In general, the heavier and more complex a fuel is, the more that is required of its lubricating oil. Diesel, the heaviest fuel, requires oils with approximately twice the performance additives in their lubricating oils as do gasoline engine oils.
Most alternative fuels aren’t extremely complex, so their lubricating oil requirements aren’t overly restrictive. Still, their individual needs must be addressed by the oil industry. Lubricating oil requirements for several alternative fuels are discussed below.
First, biodiesel. Biodiesel is required to be blended into ultra-low sulfur diesel (ULSD) fuel in many states. Biodiesel made from soy beans or reclaimed cooking oils can be an excellent alternative fuel because the fuel economy (and horsepower) deficits associated with using these fuels are the lowest of any of the drop in alternative fuels currently on the market.
Biodiesel has two properties that demand attention. Plant-based biodiesel fuels have inherently less oxidative stability than ultra-low sulfur diesel fuel. That means lubricating oils for use with biodiesel fuels need to contain additional oxidation inhibitors in the oil to slow down the rate of oil oxidation. Fortunately, new API CK-4 and FA-4 spec oils were designed and formulated with additional oxidative stability to prevent engine (primarily piston) deposit buildup when using ultra-low sulfur diesel (ULSD) fuel.
However, biodiesel fuels have another characteristic that the newer engines and oils don’t address: Biodiesel is generally a heavier fuel than ULSD. That means that if one experiences fuel dilution, biodiesel in the crankcase won’t evaporate as easily as the light ends of diesel fuel. If one tries to run extended oil change intervals when using biodiesel fuel, the oil sump could contain less and less diesel engine oil and more and more biodiesel fuel as mileage increases. Biodiesel fuel does not have the lubricating properties required to protect modern diesel engines. So don’t run extended oil changes in your diesel engines without frequent used oil analysis.

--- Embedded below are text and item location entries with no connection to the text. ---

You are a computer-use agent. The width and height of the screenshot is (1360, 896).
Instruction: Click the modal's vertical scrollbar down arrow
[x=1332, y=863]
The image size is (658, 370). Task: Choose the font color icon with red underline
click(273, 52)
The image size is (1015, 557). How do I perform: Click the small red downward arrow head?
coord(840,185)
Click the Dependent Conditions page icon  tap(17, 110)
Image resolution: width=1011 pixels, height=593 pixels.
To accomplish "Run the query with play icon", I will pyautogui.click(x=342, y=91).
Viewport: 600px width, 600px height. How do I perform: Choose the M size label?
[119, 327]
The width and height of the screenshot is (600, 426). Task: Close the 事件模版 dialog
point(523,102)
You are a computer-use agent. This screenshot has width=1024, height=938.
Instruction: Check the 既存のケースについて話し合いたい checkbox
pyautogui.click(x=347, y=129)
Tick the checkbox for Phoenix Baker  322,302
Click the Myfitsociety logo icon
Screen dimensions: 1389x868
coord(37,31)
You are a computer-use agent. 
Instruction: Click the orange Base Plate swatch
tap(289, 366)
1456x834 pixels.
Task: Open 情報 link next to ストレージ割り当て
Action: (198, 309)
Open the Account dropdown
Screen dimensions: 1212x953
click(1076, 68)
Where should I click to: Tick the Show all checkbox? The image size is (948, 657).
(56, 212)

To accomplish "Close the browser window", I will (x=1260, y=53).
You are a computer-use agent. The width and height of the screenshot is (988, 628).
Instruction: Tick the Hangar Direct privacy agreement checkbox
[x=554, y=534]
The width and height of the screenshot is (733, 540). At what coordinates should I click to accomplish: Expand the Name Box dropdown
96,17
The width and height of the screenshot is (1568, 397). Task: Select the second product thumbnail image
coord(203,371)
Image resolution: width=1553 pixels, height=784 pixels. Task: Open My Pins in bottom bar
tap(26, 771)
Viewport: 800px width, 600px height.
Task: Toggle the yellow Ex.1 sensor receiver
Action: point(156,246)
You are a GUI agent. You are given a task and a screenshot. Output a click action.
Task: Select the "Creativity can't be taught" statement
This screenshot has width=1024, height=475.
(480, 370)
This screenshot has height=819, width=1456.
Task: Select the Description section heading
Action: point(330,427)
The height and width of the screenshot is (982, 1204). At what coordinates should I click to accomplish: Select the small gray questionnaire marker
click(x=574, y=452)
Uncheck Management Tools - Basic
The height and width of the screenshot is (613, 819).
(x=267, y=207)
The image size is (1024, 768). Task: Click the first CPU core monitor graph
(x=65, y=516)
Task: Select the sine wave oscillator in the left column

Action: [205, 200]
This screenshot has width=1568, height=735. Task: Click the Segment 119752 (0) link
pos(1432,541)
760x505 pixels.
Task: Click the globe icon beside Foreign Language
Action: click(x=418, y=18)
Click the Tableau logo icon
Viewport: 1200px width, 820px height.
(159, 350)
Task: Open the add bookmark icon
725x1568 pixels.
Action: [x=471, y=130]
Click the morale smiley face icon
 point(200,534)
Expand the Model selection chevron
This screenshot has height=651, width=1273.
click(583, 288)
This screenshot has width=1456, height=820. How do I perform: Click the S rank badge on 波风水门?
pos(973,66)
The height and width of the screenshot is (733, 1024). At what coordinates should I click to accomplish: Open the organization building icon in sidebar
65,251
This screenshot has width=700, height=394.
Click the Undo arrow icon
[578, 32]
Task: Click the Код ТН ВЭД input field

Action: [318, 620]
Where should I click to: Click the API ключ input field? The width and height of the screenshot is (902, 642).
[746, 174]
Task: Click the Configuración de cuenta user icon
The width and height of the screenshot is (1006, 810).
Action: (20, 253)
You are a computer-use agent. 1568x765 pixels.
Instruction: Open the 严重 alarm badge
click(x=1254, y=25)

Ethanol, and any other alcohol, has a property that puts tremendous stress on lube oils. All alcohols have an affinity for water. That simply means they will absorb water from any possible source including condensation. Water plus acidic by-products of combustion equals sulfuric acid (H2SO4) and other bad actors. Acids will attack any unprotected metals and marginal seals in the fuel system. Older engines have a lot of problems caused by corrosion when utilizing ethanol fuels.
Modern gasoline engine oils (API SN) are designed to perform properly with ethanol, but higher concentrations can still cause corrosion in older engines (pre-2011) because some components aren’t corrosion resistant. Problems are most prevalent when equipment is stored for longer periods of time allowing sufficient time for corrosion to develop on critical engine components.
If your gasoline engine will be stored for any length of time, either store it with a fuel which doesn’t contain ethanol, add a fuel system stabilizer or use an engine oil that contains vapor phase rust inhibitors such as hot rod oils to prevent corrosion. Another method is to purge the engine’s fuel system prior to storage.
The various gaseous fuels in the marketplace (CNG, LNG, propane) place the least stress on lubricating oils because they are so clean. Gaseous fuels generally require very little detergent and dispersant compared to gasoline and diesel oils. However, gaseous fuels do place additional stress on lube oils due to their relatively high combustion temperatures. Fortunately, API SN oils for gasoline and CK-4 and FA-4 oils for diesel incorporate additional oxidation inhibitors, so one can use these oils without any problems.